JPMorgan Chase CEO Jamie Dimon, head of the largest bank in the U.S., arrives to testify on Capitol Hill in Washington, Wednesday, June 13, 2012, before the Senate Banking Committee, about how his company recently lost more than $2 billion on risky trades and whether its executives failed to properly manage those risks. (AP Photo/Haraz N. Ghanbari)

WASHINGTON - JPMorgan Chase CEO Jamie Dimon arrived to testify before Congress on Wednesday about how the largest U.S. bank lost more than $2 billion on risky trades and whether its executives failed to properly manage risk.

The start of the hearing was delayed by demonstrators in the room who shouted about stopping foreclosures. Another demonstrator shouted, "Jamie Dimon's a cook." At least a dozen people were escorted from the hearing room.

Dimon was going before the Senate Banking Committee. He was expected to be asked what kinds of trades were made by the bank's London office, where the losses originated, and whether JPMorgan had adequate controls in place.

Dimon planned to say that JPMorgan has taken steps to keep it from happening again.

JPMorgan's trading loss has heightened concerns that the biggest banks still pose risks to the U.S. financial system, less than four years after bad trading bets by banks helped trigger the worst financial crisis since the Great Depression.

According to Dimon's prepared testimony, JPMorgan adopted a strategy late last year to reduce risk, but it backfired in its investment operation by heightening risk instead. Dimon also plans to say that the bank has named a new leader for the investment operation that was responsible for the losses, has established a risk committee and is investigating what went wrong.

A key regulator of JPMorgan, Thomas Curry, the U.S. Comptroller of the Currency, suggested last week that the bank lacked strong controls to contain risk in its investment operations.

And The Wall Street Journal reported Tuesday that some senior JPMorgan executives, including the chief financial officer and chief risk officer, were told about risky trading in London two years before the losses came to light.

Dimon himself knew of some of the trades and sometimes spoke with the traders involved, the Journal reported, citing unnamed people familiar with the matter.
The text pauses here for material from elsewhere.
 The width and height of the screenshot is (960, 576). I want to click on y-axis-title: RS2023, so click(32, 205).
The Banking Committee's chairman, Sen. Tim Johnson, D-South Dakota, calls JPMorgan's strategy "an out-of-control trading strategy with little to no risk controls," according to portions of his opening statement for the hearing released Tuesday.

"So what went wrong?" Johnson asks in his statement.
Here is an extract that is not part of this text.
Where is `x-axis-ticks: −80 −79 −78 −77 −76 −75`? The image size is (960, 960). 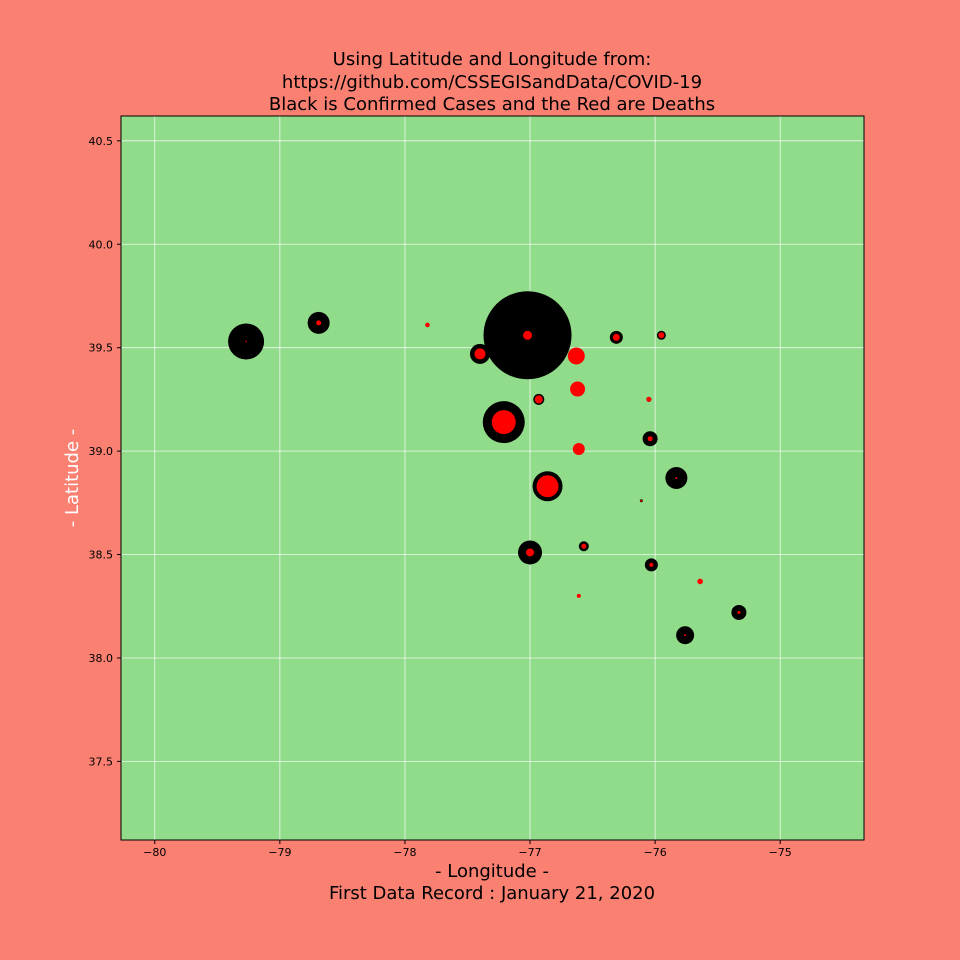
x-axis-ticks: −80 −79 −78 −77 −76 −75 is located at coordinates (468, 850).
The Securities and Exchange Commission is reviewing what JPMorgan told investors about its finances and the risks it took before the loss.

In April, in a conference call with analysts, Dimon had dismissed concerns about the bank's trading, calling them a "tempest in a teapot." Later, adopting a more conciliatory stance, he conceded that he'd been "dead wrong" to minimize those concerns. Dimon acknowledged the losses on May 10 in a hastily convened conference call with investors and journalists.

Dimon has called the losses "a black mark" for the bank. He confessed to a "flawed, complex, poorly reviewed, poorly executed and poorly monitored" trading strategy that allowed the losses to occur.

Senators will want to know what Dimon knew at the time he dismissed the issue in April.

Dimon, the grandson of a Greek immigrant and son of a stockbroker, is no stranger to Washington. His reputation for cost-cutting and his perceived mastery of risk have given him an audience at the Treasury Department, White House and Congress, particularly during the crisis. More than other major Wall Street banks, JPMorgan weathered the 2008 financial crisis with few scars.

This time, Dimon will be under a harsher spotlight.

Since the crisis, Dimon has been an outspoken voice against stricter financial regulation. He has complained that lawmakers and regulators have gone too far in carrying out an overhaul of the financial system and might be slowing the economic recovery.

In particular, Dimon has criticized the Volcker Rule, which would bar banks from making trades for their own profit. Thanks to lobbying by Dimon and other Wall Street bankers, the banks won an exemption in the rule: It would let them make such trades to hedge not only the risks of individual investments but also the risks of a broader investment portfolio.

Dimon has said the Volcker Rule would not have prevented the trading that led to JPMorgan's losses. He says the trading in credit derivatives was designed to hedge against financial risks, not to make a profit for the bank.

The Volcker Rule is scheduled to effect next month. But banks don't have to fully meet its requirements for two more years.